An issue I’ve noticed in a few assets is many assets seem to be designed around old methods. Especially visual assets that seem to go around the unity setup. Sometimes this is fine, but often it can make things more difficult.
And I think the issue might get worse with the release of Unity 6 and beyond. So, I wanted to explain the workflow Unity seems to be going for and what I’ve come to expect. Especially as a dev who releases on multiple platforms (PC, Android, console plans).
This largely pertains to URP but from what I’ve seen of HDRP it’s similar.
Hierarchy
For a while now in URP quality settings are largely in the render pipeline asset. Which makes them also configurable per platform per quality level. I have a unique config for each.
The pipeline asset contains two major things:
- The renderer list which contains Universal Render Data
- An override for the global volume configuration this is new to Unity 6
Universal Renderer Data contains Render Features:
Lastly another new feature build profiles:
Which allows specific player settings. I haven’t dug into this deeply just yet.
Now I understand to an extent this can be kind of a lot but to me it’s extremely useful.
This breaks down in a number of ways:
- The most core benefit is it’s easy to define configurations per platform with less worry. I can make builds and it just works.
- I can globally remove certain effects regardless of if the game has them enabled, which is useful for mobile builds
- I can configure my games general visuals in the global config, then in the Pipeline Asset override them for performance.
- You’ll note I have a title screen renderer in the URD, this has made it extremely easy to setup a performant title screen.
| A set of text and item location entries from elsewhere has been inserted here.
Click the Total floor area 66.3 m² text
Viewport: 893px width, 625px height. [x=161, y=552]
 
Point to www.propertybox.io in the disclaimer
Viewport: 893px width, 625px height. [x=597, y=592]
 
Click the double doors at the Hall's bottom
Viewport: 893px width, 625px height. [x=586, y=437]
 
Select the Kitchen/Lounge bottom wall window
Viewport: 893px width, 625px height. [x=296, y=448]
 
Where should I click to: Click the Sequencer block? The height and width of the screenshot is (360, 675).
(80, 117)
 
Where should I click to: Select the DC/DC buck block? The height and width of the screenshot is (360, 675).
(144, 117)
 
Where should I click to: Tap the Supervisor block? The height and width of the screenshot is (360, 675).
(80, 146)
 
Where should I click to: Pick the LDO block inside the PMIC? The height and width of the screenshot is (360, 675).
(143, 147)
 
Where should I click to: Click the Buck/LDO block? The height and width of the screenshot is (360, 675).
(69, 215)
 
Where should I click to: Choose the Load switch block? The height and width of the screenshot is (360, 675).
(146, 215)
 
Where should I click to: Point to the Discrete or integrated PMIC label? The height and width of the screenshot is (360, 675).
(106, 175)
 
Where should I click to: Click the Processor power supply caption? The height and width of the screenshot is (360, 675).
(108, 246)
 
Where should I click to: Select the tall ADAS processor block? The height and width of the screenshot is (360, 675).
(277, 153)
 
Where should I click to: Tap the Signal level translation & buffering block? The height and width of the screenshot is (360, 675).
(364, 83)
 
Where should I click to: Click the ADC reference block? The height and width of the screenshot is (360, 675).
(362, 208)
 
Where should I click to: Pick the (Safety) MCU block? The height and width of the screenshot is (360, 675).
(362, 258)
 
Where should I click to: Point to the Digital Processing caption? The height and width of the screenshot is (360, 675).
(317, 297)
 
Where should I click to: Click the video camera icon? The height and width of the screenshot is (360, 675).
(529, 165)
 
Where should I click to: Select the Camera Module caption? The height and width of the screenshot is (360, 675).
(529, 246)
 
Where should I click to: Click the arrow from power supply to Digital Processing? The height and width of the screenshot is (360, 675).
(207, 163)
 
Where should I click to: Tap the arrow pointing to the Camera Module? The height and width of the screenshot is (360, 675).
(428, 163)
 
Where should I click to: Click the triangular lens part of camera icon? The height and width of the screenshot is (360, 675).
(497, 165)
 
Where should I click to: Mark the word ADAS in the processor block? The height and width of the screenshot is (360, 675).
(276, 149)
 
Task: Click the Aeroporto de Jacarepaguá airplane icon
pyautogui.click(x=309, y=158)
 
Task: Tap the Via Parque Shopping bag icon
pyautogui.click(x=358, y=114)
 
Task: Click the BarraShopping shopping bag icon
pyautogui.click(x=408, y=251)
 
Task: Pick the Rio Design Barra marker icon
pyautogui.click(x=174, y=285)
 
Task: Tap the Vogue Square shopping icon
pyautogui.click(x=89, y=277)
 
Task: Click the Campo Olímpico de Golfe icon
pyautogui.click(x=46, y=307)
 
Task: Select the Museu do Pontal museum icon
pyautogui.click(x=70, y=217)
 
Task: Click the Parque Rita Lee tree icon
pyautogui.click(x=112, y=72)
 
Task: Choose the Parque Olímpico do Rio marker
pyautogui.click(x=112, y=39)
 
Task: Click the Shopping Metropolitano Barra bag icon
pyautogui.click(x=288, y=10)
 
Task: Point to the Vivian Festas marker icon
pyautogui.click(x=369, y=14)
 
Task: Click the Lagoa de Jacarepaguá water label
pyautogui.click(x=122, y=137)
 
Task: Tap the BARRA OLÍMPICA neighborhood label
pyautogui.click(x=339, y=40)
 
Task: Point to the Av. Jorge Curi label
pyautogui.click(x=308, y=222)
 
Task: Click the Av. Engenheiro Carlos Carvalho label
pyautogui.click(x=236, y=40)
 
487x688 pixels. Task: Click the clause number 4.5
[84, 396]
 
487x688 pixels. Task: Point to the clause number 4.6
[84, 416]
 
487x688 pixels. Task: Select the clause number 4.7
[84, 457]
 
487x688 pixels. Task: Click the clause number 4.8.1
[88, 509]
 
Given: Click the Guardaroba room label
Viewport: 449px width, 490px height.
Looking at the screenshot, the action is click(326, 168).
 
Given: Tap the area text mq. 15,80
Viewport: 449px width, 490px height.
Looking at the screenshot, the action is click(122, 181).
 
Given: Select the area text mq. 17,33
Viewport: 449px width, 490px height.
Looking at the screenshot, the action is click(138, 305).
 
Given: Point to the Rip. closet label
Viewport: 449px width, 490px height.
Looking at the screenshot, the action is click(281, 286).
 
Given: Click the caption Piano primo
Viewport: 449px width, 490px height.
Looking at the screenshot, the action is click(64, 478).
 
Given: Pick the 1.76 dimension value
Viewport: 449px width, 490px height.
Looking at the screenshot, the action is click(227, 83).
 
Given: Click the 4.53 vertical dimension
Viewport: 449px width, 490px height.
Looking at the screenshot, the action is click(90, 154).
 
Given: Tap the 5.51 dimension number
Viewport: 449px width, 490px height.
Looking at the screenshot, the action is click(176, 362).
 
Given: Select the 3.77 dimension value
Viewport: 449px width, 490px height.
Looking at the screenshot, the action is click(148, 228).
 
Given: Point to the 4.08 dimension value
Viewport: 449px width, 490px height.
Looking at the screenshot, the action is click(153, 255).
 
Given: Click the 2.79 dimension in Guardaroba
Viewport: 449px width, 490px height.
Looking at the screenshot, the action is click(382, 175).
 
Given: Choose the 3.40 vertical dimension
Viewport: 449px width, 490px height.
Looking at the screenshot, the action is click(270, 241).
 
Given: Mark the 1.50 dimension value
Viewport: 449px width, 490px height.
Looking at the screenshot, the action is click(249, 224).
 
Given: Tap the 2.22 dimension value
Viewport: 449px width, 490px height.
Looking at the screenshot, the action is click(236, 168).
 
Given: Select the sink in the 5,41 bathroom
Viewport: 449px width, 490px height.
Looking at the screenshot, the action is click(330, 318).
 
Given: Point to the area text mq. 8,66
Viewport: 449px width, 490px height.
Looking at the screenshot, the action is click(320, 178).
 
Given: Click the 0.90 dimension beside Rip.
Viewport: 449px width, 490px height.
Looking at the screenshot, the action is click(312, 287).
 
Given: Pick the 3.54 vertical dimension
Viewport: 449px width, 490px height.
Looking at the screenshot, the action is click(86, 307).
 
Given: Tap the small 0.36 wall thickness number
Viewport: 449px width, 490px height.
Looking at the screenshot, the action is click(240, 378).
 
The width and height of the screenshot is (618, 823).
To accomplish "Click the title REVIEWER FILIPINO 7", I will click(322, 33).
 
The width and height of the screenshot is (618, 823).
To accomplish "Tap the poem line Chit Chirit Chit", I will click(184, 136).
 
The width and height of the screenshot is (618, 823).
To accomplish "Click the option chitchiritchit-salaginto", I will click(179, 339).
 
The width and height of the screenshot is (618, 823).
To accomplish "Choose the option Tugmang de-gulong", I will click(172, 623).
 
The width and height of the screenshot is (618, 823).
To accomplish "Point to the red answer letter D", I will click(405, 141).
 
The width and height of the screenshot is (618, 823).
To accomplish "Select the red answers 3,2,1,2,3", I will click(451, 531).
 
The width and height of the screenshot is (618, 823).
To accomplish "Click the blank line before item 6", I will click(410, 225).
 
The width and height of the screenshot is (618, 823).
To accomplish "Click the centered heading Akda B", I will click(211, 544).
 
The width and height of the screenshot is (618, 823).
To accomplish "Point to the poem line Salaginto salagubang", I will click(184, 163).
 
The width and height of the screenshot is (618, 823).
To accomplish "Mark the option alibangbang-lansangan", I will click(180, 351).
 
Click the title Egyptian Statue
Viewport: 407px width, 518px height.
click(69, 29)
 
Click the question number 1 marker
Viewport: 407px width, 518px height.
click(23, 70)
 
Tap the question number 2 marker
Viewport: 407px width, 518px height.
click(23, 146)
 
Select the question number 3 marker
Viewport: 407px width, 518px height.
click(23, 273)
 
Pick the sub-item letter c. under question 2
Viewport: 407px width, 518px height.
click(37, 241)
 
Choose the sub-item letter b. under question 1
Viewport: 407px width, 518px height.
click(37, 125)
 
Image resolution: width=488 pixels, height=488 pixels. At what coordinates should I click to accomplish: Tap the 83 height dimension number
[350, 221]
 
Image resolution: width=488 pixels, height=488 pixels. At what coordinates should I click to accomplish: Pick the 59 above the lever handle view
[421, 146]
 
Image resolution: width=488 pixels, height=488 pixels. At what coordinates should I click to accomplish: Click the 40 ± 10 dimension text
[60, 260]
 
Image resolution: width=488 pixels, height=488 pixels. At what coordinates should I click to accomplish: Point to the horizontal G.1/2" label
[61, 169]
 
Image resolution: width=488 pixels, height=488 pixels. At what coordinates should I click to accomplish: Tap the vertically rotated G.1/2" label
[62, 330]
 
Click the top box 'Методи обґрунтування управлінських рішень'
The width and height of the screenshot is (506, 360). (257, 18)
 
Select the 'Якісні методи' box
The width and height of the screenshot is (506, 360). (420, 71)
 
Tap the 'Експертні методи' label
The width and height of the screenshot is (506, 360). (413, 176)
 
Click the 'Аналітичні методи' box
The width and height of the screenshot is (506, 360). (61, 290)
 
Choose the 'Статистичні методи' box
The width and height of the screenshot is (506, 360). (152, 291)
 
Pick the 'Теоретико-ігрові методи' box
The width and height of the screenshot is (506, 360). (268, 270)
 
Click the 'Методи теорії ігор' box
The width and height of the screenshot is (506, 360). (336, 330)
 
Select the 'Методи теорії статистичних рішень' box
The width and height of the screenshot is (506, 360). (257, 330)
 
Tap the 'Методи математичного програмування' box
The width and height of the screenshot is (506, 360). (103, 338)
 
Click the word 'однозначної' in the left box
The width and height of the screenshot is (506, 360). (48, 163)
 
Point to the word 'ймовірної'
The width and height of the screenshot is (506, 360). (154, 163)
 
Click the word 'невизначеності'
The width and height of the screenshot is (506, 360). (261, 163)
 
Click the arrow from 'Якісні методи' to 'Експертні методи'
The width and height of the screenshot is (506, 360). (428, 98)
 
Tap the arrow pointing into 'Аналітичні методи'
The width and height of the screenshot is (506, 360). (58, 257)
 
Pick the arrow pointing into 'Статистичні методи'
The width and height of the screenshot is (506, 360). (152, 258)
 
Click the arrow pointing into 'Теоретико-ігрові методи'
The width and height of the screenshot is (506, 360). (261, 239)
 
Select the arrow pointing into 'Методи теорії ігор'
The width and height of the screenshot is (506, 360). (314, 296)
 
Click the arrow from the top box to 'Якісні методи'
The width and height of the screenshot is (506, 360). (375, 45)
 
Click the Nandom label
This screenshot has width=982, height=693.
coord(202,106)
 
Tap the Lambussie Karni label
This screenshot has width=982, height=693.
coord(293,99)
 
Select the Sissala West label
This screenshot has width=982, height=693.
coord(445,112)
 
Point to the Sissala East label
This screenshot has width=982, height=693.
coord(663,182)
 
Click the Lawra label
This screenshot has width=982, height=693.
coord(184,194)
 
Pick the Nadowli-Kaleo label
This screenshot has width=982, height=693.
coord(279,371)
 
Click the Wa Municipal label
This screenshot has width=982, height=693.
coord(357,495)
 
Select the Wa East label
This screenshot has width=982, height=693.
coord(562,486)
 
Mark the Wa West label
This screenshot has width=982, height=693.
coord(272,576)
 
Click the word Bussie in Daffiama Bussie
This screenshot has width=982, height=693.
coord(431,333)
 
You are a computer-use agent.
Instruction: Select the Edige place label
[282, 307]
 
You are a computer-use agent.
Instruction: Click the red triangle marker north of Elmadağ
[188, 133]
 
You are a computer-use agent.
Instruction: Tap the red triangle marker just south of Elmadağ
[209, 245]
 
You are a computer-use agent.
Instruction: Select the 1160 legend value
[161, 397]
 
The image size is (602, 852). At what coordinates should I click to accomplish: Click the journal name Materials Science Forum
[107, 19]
It’s devoid of render features and runs at a high FPS. This lets me ensure basically no issues with loading the games title screen.
What I expect from assets
Now the issue I encounter with some assets is a reliance on components over volumes and render features.
For example adding components to lights or a camera for an effect, and specifically having performance related features there not just visual.
This causes a lot of problems for me cause it means I have to do one of number of things:
- Go in each scene the component exists and change it
- Go in each prefab and change it
- Make a custom script to manage the setting in the scene
To me none of these are ideal in comparison to the native solutions. The problem with the latter solution is even if the script sets things per platform it can also mean unneeded features aren’t stripped.
Personally, I prefer the following.
- The effects quality settings be in the render feature, generally these are the kind of settings unlikely to be set independently. (Heavier toggles and deeper quality settings, disabling entire features/effects to exclude shaders, rendering mode settings, etc)
- Volume settings for generally more visual features but some quality (down sampling, samples, etc)
This applies to just about any visual effect. I will say in the worst case having everything in the volume setting can be fine but is less than ideal.
In some cases it’s true some settings may be needed per light/camera but even in those cases I would prefer the above. Possible solutions for that being how lights are handled having high, medium, and low settings that are configurable.
Which helps keep things simple across quality and platforms.
A bit on Volumes
There’s a lot more utility in volumes too which shows in URP and HDRP.
Now APV visual settins are per volume cause settings that work in inside scenes may not work outside.
Recently I noticed in HDRP you can set shadow cascade settings per volume which is HUGE for cinematics. If you’ve ever played something like FFVIIR that sort of thing they do a lot, where the shadow cascades change so that close up character’s shadows are rendered better.
Otherwise they look like this ![]()
Being able to configure volumes per camera in general or with stuff like cinemachine is extremely useful to avoid these problems. And can be much more useful than having specific configurations in a component on a light/camera.
Beyond Unity 6
I think in the long term this process will be expanded even into the unified pipeline based on the roadmap video.
Like now the nature of the rendering is determined by the pipeline asset. I think it’s clear this format is the workflow going forward.
It’s something that doesn’t matter too much if you’re just building for PC, but if you’re building for multiple platforms this stuff is super important! I just want asset devs to keep this stuff in mind.
I hope this post creates some understanding!